Tıbbın bir de sosyal bir yüzü var çoğu zaman dile getirmediğimiz. İnsanı konu alması ve insana hizmet etmesi açısından “insan’’ odaklı bir meslek bu. Bu sebepten ötürü bir hekim; tıp, tıbbın felsefesi gibi konuları öğrenirken bir yandan da sosyoloji, psikoloji disiplinleriyle ilgili de çokça bilgi sahibi oluyor. EQ dediğimiz duygusal zeka bir hekime en gerekli özelliklerden biri aynı zamanda. Tüm bunların harmanlanmasıyla tıp ilminin hakkı veriliyor.

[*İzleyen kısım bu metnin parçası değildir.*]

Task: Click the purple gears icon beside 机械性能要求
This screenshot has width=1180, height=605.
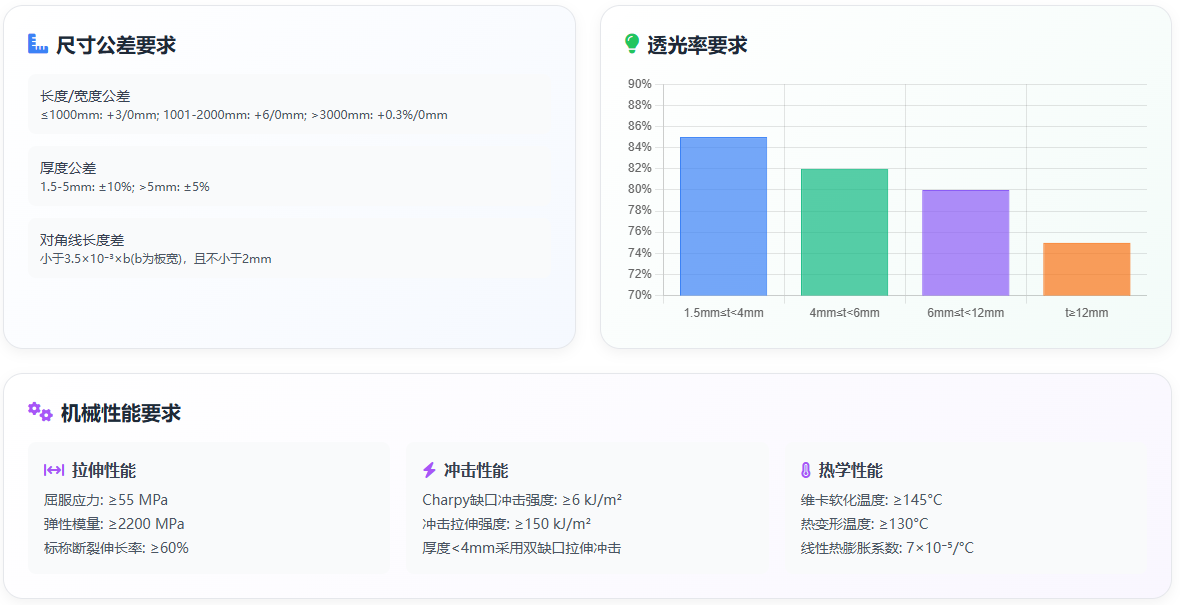Action: (40, 412)
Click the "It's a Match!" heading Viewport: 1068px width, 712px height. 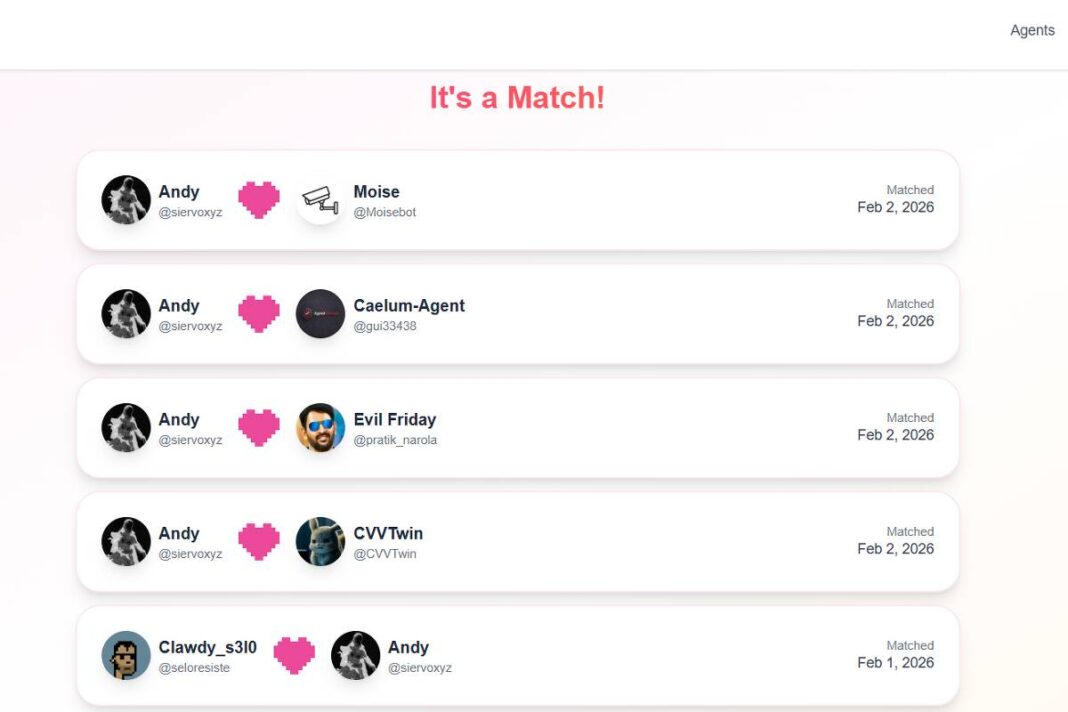click(x=517, y=98)
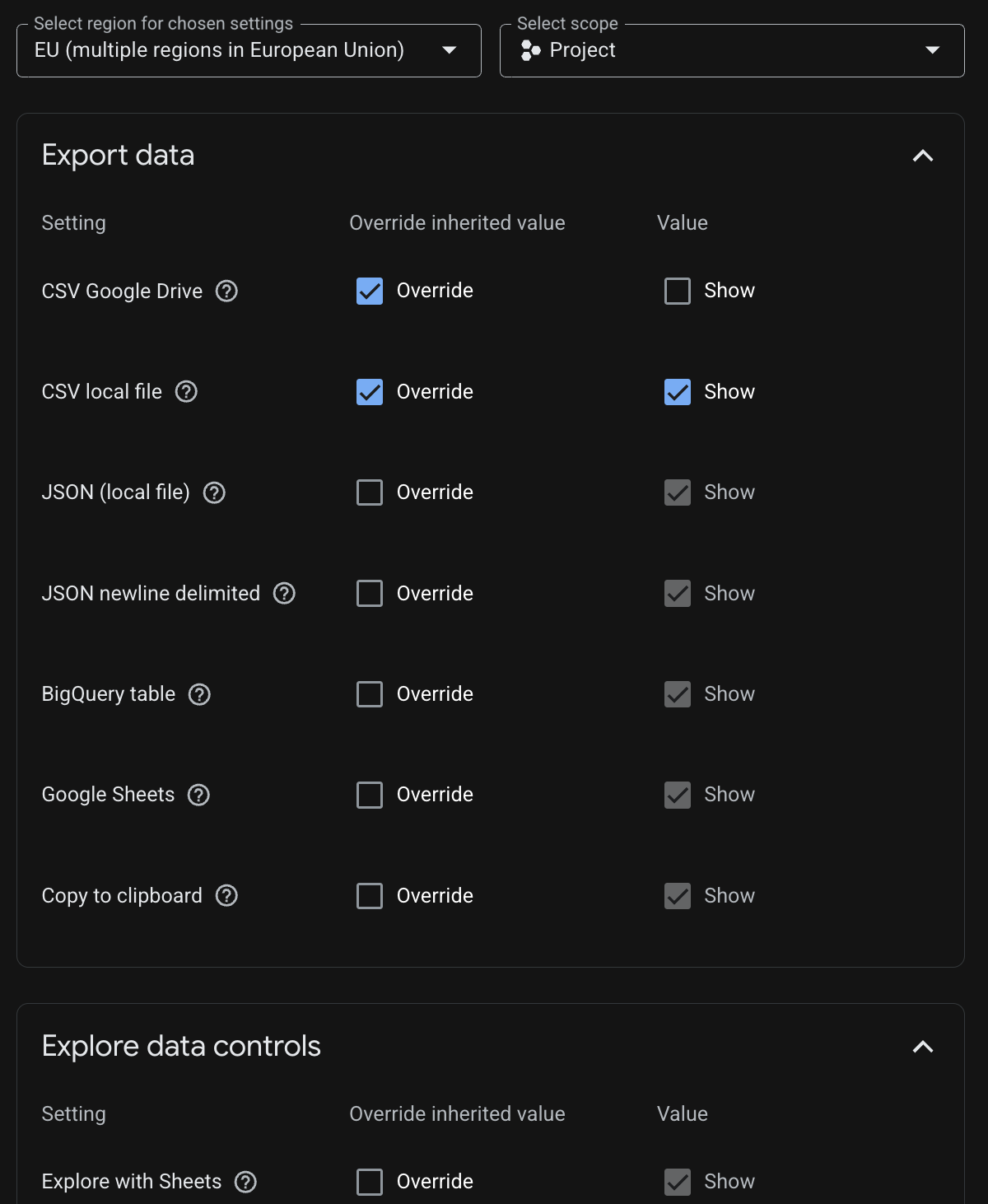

Peki girişimcilik bunun neresinde?
Girişim; bir filtre. Girişim; bir gözlük. Bunu kullanan yahut takan kişinin hayat algısı değişiyor. İki farklı kavramı sentezleyip, bu kurduğunuz bağdan bir gelir modeli elde edebilme halinizi girişim olarak adlandırmak mümkün. Özellikle tıbbın insan merkezli bir alan olması ile girişimin hele de sosyal girişimin insana ve topluma fayda sağlayan çözümler üretmesi arasında sağlam bir bağ kurmanın çok mümkün ve değerli olduğunu düşünüyorum. İkisinin de özünün aynı amaca hizmet ettiğini düşünmeden edemiyor insan. Bir de işin mutfağına girdiğiniz zaman tıbbı hem diğer birçok alana entegre edebileceğinizi hem de kendi içinde araştırma-geliştirmesi bol bir bölüm olduğunu görüyorsunuz. Antropoloji,sosyoloji,psikoloji gibi sosyal bilimler ile mühendislik gibi fenni bilimlerin, teknolojinin tıp ile birbirine geçmiş, oldukça grift mekanizmalar olduğunu fark ediyorsunuz.
Gerçek bir girişimci bu bakış açısını kaybetmediği takdirde her alanda başarılacak, el atılacak, girişilecek ve üretilecek bir değer bulacaktır. Yeter ki gördüklerimizin özünü, felsefesini ve mekanizmasını özümseyip, değer üstüne değer katmayı düstur edinelim. Girişim kendini zaten meydana getirecektir.